(Data extracts)

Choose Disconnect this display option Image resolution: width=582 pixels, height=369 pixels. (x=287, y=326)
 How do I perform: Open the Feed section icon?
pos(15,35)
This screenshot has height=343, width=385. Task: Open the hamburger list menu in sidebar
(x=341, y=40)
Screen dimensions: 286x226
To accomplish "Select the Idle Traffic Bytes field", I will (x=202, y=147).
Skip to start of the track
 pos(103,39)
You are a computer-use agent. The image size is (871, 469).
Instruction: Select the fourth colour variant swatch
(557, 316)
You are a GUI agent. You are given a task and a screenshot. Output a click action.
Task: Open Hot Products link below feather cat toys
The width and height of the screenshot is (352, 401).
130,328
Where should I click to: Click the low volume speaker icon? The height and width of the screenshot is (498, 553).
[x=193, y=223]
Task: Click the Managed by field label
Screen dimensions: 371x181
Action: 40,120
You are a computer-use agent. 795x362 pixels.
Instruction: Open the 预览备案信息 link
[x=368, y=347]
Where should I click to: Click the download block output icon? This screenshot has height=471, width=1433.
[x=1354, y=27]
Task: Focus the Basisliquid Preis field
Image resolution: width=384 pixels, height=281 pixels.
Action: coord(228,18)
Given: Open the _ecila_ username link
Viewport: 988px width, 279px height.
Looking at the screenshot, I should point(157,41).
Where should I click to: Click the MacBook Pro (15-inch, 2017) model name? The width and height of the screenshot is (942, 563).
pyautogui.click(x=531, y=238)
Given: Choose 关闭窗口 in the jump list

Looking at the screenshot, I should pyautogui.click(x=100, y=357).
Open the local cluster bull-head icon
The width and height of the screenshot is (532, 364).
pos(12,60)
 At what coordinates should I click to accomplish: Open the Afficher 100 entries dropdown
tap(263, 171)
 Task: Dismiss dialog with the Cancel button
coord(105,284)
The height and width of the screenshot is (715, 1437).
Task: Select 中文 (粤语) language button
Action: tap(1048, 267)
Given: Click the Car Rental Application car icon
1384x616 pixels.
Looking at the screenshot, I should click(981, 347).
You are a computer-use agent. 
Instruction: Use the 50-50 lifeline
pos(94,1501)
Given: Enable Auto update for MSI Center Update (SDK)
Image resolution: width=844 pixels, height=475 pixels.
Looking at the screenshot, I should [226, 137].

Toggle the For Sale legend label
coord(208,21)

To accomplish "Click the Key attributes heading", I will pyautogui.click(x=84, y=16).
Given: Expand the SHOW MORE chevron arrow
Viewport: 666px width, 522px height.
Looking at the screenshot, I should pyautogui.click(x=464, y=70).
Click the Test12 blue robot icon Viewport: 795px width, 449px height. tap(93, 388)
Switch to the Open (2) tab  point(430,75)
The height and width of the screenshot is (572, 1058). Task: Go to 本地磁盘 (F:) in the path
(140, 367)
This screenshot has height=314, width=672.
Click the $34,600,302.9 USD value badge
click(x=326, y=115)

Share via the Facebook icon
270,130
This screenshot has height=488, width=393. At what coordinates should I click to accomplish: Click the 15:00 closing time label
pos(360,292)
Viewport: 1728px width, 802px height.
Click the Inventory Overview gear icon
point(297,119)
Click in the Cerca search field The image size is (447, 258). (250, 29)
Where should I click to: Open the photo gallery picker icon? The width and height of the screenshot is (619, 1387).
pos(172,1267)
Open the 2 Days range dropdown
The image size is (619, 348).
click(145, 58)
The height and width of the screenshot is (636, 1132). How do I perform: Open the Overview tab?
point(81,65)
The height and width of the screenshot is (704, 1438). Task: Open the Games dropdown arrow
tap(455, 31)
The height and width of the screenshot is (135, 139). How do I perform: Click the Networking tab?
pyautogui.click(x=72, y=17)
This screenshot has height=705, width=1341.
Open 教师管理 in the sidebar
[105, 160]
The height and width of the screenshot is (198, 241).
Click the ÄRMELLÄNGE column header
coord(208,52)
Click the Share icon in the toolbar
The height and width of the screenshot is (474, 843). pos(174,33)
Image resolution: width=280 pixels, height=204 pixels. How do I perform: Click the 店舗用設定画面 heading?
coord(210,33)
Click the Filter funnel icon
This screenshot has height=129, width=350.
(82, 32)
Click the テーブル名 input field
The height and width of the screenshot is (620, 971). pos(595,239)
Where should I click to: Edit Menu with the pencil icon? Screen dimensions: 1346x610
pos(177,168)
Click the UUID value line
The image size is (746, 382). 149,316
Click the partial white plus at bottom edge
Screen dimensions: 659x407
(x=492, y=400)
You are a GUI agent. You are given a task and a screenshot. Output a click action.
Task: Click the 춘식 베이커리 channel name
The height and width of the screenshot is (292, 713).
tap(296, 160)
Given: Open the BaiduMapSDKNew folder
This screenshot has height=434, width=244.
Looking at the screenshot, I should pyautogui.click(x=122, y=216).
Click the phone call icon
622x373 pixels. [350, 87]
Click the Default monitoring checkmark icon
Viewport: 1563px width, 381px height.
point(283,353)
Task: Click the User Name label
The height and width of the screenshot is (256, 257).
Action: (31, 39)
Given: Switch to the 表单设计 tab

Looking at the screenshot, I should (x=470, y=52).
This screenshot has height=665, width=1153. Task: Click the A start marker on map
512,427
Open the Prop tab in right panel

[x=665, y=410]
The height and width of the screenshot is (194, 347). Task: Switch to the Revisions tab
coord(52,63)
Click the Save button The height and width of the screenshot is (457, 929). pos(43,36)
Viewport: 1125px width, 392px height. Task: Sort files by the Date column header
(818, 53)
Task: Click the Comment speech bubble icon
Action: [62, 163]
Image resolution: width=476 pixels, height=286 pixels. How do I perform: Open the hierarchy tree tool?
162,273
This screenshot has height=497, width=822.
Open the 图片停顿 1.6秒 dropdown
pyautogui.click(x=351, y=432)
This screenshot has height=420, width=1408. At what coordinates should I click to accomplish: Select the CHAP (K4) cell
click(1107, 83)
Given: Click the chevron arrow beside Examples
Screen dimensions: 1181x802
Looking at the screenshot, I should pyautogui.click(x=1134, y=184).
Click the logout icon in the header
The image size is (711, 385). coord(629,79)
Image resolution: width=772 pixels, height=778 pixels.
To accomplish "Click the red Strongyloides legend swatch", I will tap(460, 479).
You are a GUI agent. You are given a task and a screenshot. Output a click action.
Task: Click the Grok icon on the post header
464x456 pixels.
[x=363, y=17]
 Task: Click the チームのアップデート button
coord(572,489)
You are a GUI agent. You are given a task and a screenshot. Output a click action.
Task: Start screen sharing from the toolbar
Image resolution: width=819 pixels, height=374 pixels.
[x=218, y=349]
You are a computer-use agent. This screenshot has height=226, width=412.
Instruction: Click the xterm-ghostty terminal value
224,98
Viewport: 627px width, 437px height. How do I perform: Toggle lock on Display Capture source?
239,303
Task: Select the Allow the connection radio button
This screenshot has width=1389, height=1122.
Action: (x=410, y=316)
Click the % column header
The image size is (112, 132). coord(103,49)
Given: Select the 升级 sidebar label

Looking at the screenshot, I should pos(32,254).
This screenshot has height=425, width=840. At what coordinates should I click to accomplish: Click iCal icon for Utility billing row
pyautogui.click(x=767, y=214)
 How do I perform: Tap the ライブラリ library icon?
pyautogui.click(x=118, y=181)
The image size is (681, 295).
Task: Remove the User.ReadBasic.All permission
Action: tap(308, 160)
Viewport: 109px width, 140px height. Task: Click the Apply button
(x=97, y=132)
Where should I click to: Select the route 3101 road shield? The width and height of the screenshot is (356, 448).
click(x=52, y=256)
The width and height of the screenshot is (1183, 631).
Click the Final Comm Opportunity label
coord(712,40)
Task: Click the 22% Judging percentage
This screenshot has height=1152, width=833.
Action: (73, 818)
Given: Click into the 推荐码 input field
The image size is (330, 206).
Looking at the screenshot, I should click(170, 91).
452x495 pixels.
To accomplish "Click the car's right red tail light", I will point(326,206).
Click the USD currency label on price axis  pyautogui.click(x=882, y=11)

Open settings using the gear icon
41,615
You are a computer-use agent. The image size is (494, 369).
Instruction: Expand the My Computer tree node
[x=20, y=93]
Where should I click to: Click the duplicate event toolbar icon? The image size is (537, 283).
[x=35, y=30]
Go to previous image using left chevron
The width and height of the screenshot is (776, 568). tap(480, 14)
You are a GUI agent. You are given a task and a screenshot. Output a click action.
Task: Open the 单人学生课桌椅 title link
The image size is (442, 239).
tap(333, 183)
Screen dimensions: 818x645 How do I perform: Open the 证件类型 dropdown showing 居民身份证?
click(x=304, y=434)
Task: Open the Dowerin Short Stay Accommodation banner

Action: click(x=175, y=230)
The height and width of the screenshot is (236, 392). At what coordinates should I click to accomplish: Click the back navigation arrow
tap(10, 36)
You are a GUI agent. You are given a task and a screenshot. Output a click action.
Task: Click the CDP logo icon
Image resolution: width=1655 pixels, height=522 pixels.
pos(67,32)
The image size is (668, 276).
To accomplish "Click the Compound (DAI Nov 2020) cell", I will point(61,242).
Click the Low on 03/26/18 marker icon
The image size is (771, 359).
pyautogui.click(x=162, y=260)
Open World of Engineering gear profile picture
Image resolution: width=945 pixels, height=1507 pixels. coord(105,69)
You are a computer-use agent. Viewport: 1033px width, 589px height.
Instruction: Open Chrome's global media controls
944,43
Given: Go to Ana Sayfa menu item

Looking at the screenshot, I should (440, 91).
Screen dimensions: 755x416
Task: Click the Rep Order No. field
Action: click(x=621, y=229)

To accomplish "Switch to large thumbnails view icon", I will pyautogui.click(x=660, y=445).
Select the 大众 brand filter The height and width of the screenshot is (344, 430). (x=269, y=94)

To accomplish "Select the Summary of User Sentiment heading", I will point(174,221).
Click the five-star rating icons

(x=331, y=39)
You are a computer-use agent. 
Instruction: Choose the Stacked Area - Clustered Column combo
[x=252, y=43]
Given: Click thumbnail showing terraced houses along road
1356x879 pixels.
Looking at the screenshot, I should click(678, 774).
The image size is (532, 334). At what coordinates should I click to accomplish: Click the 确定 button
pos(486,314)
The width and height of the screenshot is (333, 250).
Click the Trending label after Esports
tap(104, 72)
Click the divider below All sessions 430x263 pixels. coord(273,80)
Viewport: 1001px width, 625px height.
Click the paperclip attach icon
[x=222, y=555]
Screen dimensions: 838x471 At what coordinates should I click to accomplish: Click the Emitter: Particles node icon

(End Data extracts)

Using only the entries above, output the line with "Click the logout icon in the header", the line with "Task: Start screen sharing from the toolbar", and all lines between them, exactly as they stand.

> Answer
Click the logout icon in the header
The image size is (711, 385). coord(629,79)
Image resolution: width=772 pixels, height=778 pixels.
To accomplish "Click the red Strongyloides legend swatch", I will tap(460, 479).
You are a GUI agent. You are given a task and a screenshot. Output a click action.
Task: Click the Grok icon on the post header
464x456 pixels.
[x=363, y=17]
 Task: Click the チームのアップデート button
coord(572,489)
You are a GUI agent. You are given a task and a screenshot. Output a click action.
Task: Start screen sharing from the toolbar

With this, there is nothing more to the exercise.